Venue
Gallery at Sketch (The)
Location
London

In addition to his work as artistic director of performance company Forced Entertainment, now in its twenty-third year, Tim Etchells has begun to exhibit visual and gallery-based work over the past few years and will have a novel (The Broken World) published next year. His recent exhibition at the Gallery at Sketch, consisting of four video pieces projected in series, explores ‘the relationship between language and image’ – but also, unsurprisingly, the performative quality of video and the theatrical encounter it conjures.

Three of the works consist of monologues to the camera in which the speaker describes an imagined future for him or herself. In Kent Beeson is a Classic and an Absolutely New Thing (2001, 12 min), the title character describes for himself a celebrity lifestyle in which he is fantastically rich and powerful. In So Small (2003, 10 min), Katie Ewald describes her own funeral and the wide range of significance her death will have. And in Erasure (2003, 12 min), Nicholas Cooke imagines himself moving though the world with complete anonymity, leaving no trace or memory of his passage.

The length of these monologues means that each video is able to explore the interior richness and contradictions of each fantasy. Beeson’s is torn between an ambition toward a common idea of the ‘good’ person – one who is polite, chivalrous, and generous – and that of a powerful person – one who can change people’s hair colour, who can buy a hotel whose service he doesn’t like and fire everyone, who can have people killed. In Ewald’s monologue, the indulgencies of her imagined death fantasy get carried away into indulgencies of thought and language itself, becoming more and more grand in the conceptual and figurative range they encompass: she predicts, ‘”How could this girl be missed?” will be one of the great unanswered questions, like “Where is the North Pole?” and “Did Shakespeare write all of his plays?”’ And in Erasure, Cooke’s dream of invisibility draws on both the appealing fantasies of being unseen (leaving no footprints, going unnoticed by CCTV cameras) and the banal realities of insignificance (wearing clothes from the same department store as everyone else, having a face that people instantly forget).

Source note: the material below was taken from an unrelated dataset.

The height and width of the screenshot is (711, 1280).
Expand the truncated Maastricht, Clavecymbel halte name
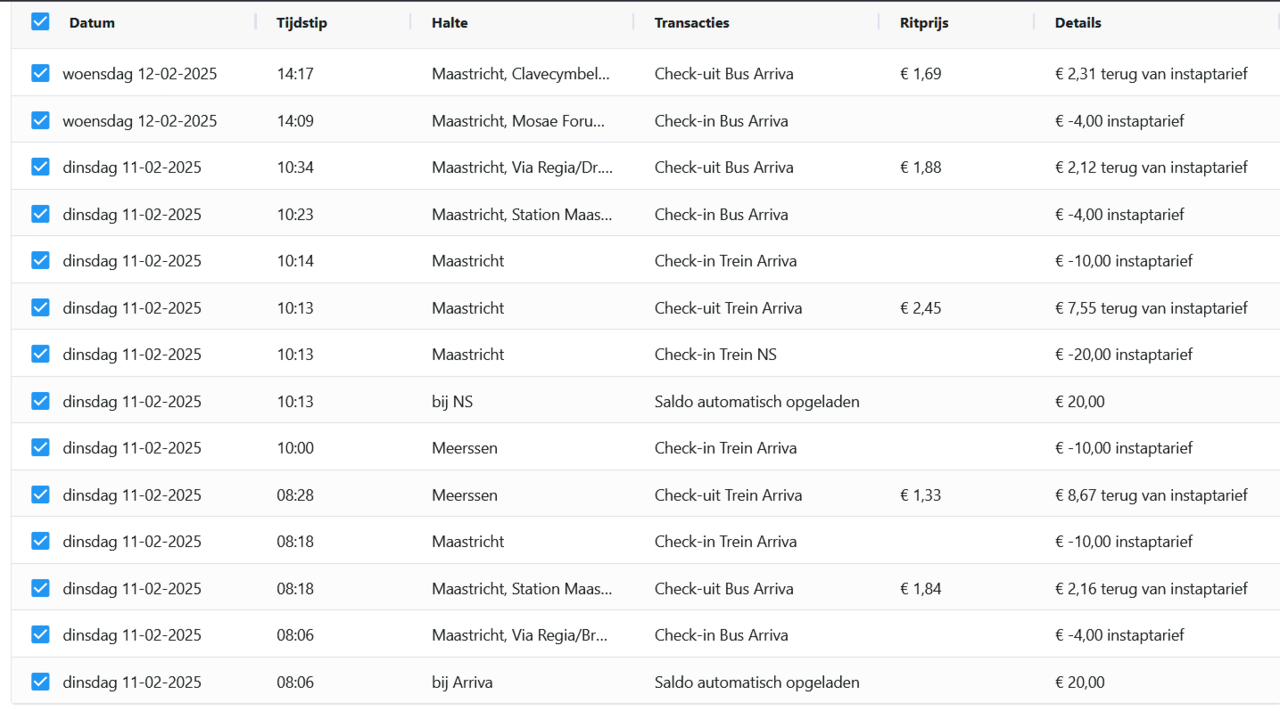[x=520, y=73]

Though they borrow the form of the confessional video, these three monologues vary in their delivery in ways which expose their performed nature. Ewald’s is the most naturalistic, and, watching it, it’s possible to believe that these words and thoughts are her own – that she is in fact imagining this funeral in the moment of being videoed. Like Ewald’s, Cooke’s performance is a single take and has a naturalistic quality; but in comparison with Ewald’s his delivery is noticeably regular, proceeding with the measured cadence of written text. Beeson’s performance is comically botched, as from the get-go he misspeaks his text, goes back and repeats himself, and berates himself every time he gets it wrong. As Beeson grows increasingly frustrated, there’s an implied connection between his inability to get his lines right and whatever forces are keeping that fantasy out of his reach.

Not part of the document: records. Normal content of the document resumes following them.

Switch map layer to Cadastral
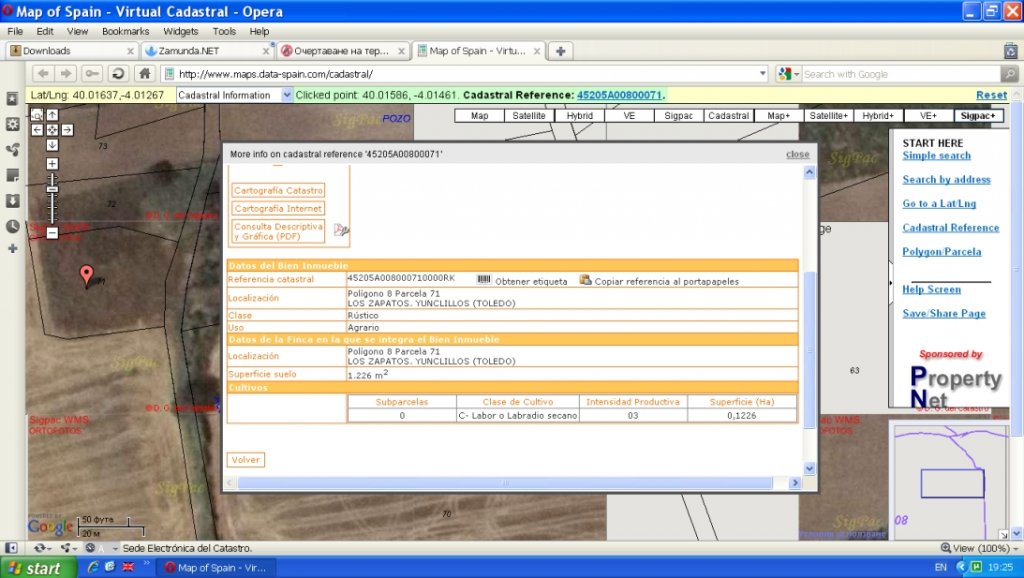The image size is (1024, 578). pos(729,116)
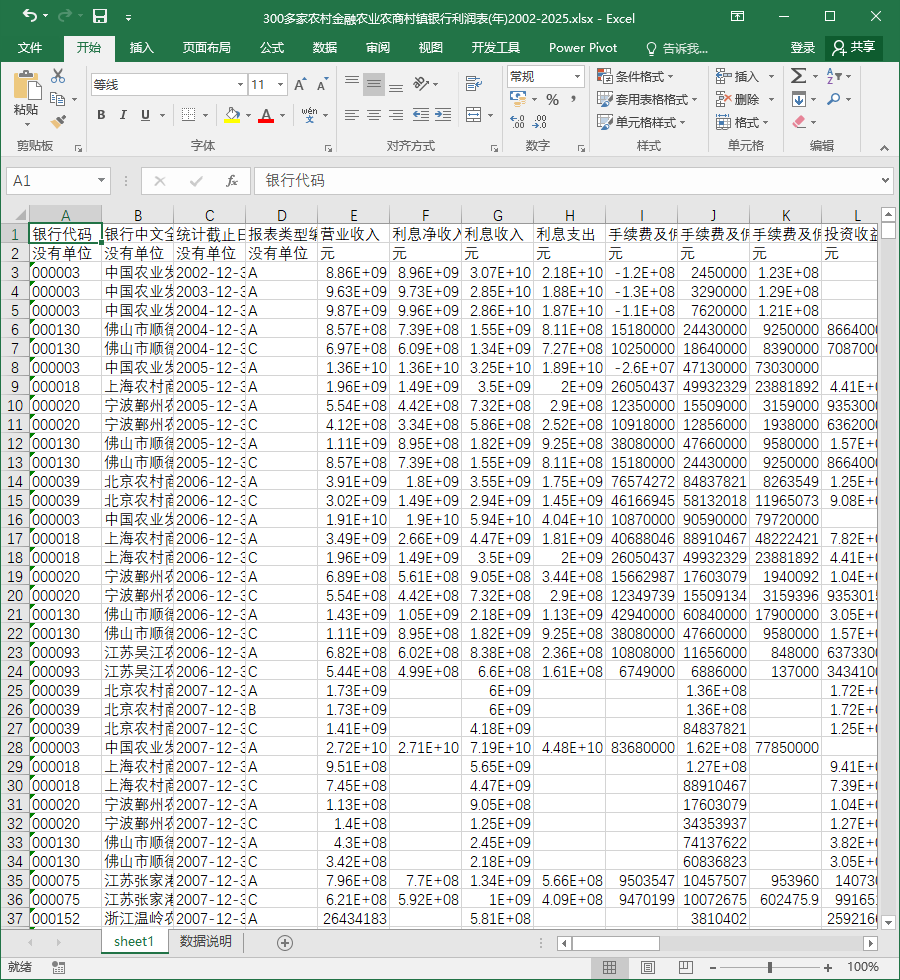
Task: Click the Percent Style icon
Action: [552, 99]
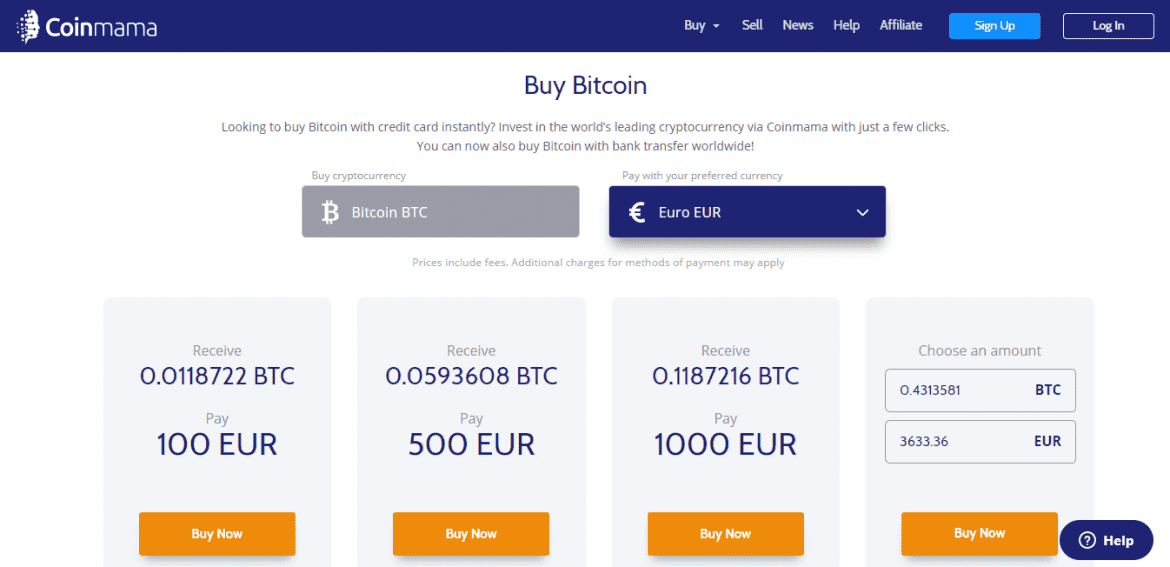This screenshot has height=567, width=1170.
Task: Buy Now for 500 EUR
Action: [471, 534]
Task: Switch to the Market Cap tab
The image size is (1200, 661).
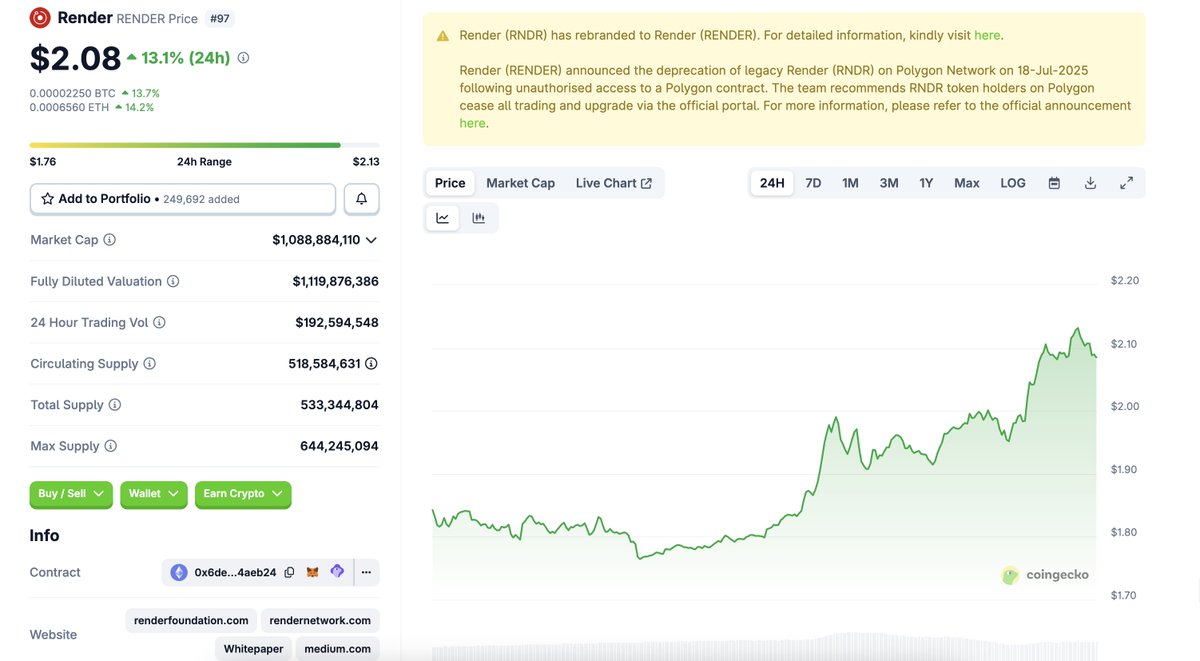Action: click(x=520, y=182)
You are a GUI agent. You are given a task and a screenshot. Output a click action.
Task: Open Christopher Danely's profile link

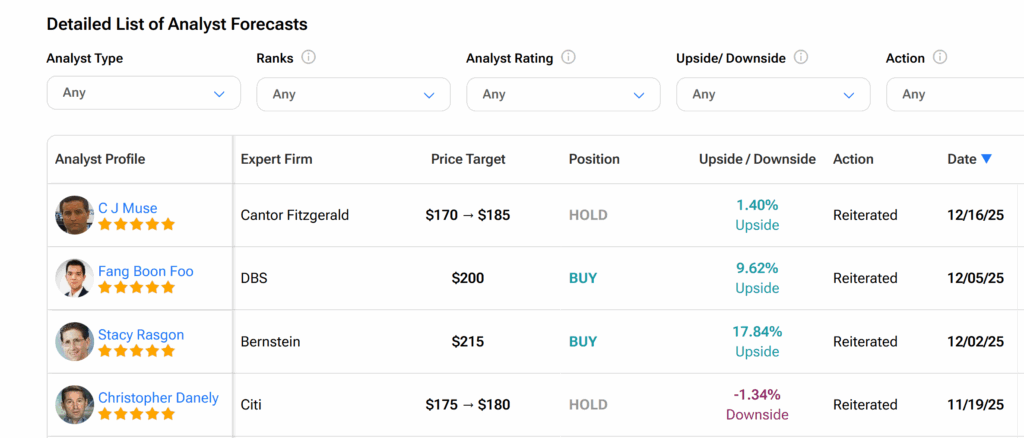158,397
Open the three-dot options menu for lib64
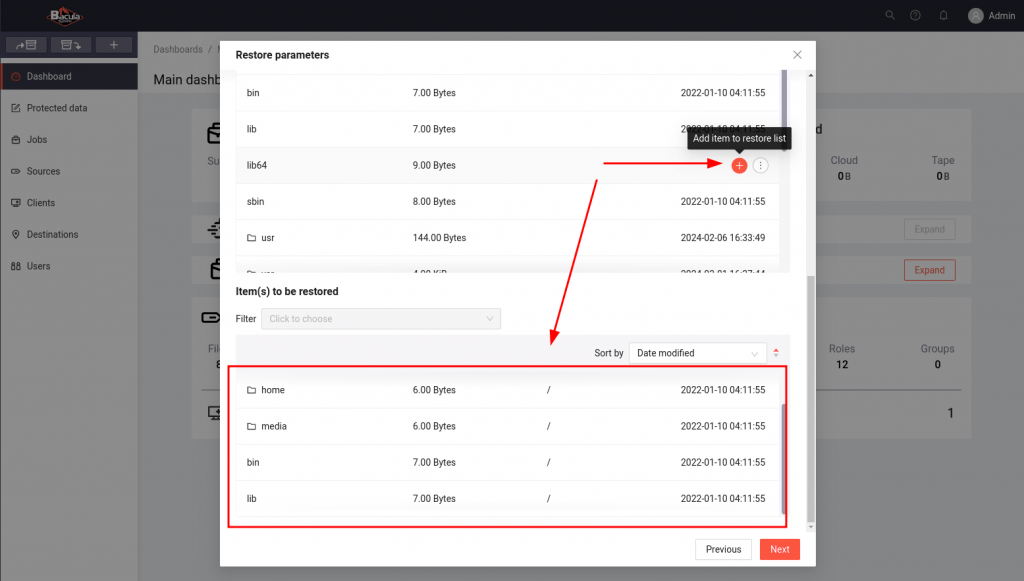 (x=761, y=165)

In this way, what’s going on in all three pieces is less a revelation than an aspiration, less a stripping away to get at the core of these characters and more a layering of textuality and language. That which had appeared to be an invitation to an intimate disclosure turns out to be a process of accumulation and assumption, and the more is revealed, the more is assumed. A kind of theatricality is in operation, in which the harder these performances work to get to the truth of their characters, the more theatrical they become.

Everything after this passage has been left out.